Fine della convivenza. Eccolo qui, dunque, il "D-day" dell'inchiesta su Quirra. Il giorno che era nell'aria da tempo ma che nessuno, forse, si aspettava che arrivasse così in fretta, a quattro mesi esatti dall'avvio dell'indagine. Una giornata storica. Perché è dal 1956, dall'anno nel quale nasce il «poligono sperimentale e di addestramento interforze del salto di Quirra» che militari e pastori convivevano nello stesso terreno. È dallo stesso anno che il ministero della Difesa, probabilmente tenendo conto anche delle caratteristiche economico-sociali della zona, decide che non è il caso di far sloggiare i pastori dall'area. E che stellette e bestiame, entro certi limiti, possono convivere senza troppi problemi. Viene studiato anche una sorta di regolamento per la convivenza. Stabilisce, ad esempio, che gli allevatori non possono entrare nelle zone che vengono delimitate e segnalate prima di ogni esercitazione. Stabilisce anche che nelle giornate nelle quali, a causa dei test militari, gli stessi pastori non possono operare, hanno diritto a un indennizzo. E in tanti lo chiedono nelle giornate di magra. La convivenza fila liscia a lungo, per tantissimi anni. Il poligono si intreccia con i pastori, con la stessa vita di Perdasdefogu dove ha sede il comando dalla base. È fonte di lavoro per i civili, ci scappano anche diversi matrimoni "misti".

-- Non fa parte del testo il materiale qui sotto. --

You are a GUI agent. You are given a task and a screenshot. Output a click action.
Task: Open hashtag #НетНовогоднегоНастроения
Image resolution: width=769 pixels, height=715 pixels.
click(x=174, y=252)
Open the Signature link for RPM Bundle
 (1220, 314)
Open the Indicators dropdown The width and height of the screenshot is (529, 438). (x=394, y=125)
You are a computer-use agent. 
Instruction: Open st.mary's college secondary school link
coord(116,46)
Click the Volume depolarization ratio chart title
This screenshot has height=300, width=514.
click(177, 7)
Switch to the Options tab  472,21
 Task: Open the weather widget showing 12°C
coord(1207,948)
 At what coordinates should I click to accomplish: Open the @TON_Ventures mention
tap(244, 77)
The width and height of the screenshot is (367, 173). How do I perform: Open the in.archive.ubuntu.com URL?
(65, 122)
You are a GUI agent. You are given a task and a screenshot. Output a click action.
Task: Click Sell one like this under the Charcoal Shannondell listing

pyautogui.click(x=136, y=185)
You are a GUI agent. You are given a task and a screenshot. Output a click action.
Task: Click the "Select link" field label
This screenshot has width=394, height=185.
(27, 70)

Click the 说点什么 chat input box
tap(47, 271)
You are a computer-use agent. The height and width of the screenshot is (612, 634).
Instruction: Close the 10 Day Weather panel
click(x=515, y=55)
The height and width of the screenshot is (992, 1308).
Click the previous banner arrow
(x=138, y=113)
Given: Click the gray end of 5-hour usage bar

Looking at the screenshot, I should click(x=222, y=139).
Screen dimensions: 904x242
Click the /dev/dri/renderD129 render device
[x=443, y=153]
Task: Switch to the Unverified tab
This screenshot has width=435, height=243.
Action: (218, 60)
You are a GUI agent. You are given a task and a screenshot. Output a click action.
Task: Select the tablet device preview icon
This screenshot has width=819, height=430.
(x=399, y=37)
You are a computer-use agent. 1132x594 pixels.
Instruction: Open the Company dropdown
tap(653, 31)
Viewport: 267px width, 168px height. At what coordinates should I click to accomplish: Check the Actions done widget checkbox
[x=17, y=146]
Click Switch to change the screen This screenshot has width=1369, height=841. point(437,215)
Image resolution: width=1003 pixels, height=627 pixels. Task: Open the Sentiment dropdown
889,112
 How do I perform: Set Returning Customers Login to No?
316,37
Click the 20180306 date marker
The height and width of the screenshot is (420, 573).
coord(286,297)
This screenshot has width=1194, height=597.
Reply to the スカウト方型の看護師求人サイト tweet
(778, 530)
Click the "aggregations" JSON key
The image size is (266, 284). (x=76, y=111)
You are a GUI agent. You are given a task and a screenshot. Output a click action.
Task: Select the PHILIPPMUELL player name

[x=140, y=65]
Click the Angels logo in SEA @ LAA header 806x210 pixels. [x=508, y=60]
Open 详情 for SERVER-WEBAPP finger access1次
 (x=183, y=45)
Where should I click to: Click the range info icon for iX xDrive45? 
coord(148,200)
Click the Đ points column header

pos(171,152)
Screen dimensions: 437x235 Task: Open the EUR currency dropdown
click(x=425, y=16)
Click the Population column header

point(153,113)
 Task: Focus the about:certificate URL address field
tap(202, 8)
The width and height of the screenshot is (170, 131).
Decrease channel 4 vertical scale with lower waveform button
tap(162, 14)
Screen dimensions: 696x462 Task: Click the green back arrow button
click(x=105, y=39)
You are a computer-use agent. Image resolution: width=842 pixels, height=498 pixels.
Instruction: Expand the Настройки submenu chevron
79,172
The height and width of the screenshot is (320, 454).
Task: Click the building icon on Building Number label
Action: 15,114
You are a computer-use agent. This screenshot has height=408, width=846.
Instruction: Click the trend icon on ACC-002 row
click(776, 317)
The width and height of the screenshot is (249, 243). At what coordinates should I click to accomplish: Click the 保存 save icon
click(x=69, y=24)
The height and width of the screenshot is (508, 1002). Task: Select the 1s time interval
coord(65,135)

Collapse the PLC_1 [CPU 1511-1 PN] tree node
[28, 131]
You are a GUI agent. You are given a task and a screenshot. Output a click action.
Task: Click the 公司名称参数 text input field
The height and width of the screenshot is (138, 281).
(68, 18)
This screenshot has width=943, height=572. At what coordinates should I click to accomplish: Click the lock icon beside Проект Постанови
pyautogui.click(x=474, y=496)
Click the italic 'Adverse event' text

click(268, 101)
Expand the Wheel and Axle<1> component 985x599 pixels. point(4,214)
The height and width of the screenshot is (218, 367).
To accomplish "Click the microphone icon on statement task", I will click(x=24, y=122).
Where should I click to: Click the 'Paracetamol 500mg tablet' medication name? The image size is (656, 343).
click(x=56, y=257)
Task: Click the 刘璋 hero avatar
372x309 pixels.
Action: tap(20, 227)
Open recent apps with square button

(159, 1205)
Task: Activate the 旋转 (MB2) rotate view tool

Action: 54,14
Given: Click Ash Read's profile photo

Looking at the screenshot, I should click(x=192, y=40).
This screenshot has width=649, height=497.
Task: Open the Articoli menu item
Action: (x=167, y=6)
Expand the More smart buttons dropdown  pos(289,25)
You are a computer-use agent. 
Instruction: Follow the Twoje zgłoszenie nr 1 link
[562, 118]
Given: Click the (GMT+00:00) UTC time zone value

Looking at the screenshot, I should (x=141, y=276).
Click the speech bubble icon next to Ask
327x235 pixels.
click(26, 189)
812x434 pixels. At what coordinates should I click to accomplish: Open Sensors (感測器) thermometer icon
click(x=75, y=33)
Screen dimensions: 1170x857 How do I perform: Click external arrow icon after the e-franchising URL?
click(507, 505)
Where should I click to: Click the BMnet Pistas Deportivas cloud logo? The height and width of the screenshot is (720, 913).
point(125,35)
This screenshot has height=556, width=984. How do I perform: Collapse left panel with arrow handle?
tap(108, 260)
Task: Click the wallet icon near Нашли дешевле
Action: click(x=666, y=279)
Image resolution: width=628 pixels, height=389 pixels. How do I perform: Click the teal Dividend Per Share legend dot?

Il murale. La base si fonde nel paese, diventa carne della sua carne. Un episodio della fine degli anni Cinquanta è illuminante a questo proposito. Nel terreno del poligono i militari non riescono più a recuperare un missile che era stato esploso durante un test. I pastori offrono la loro collaborazione e lo trovano. Lo trasportano al sicuro con un carro a buoi. C'è un murale, a pochi decine di metri dal cimitero di Perdas, che racconta questa storia d'altri tempi. Oggi, evidentemente, i tempi sono cambiati. Da ieri la convivenza, questo mix complicato ma viscerale tra divise e civili, per i giudici non s'ha più da fare.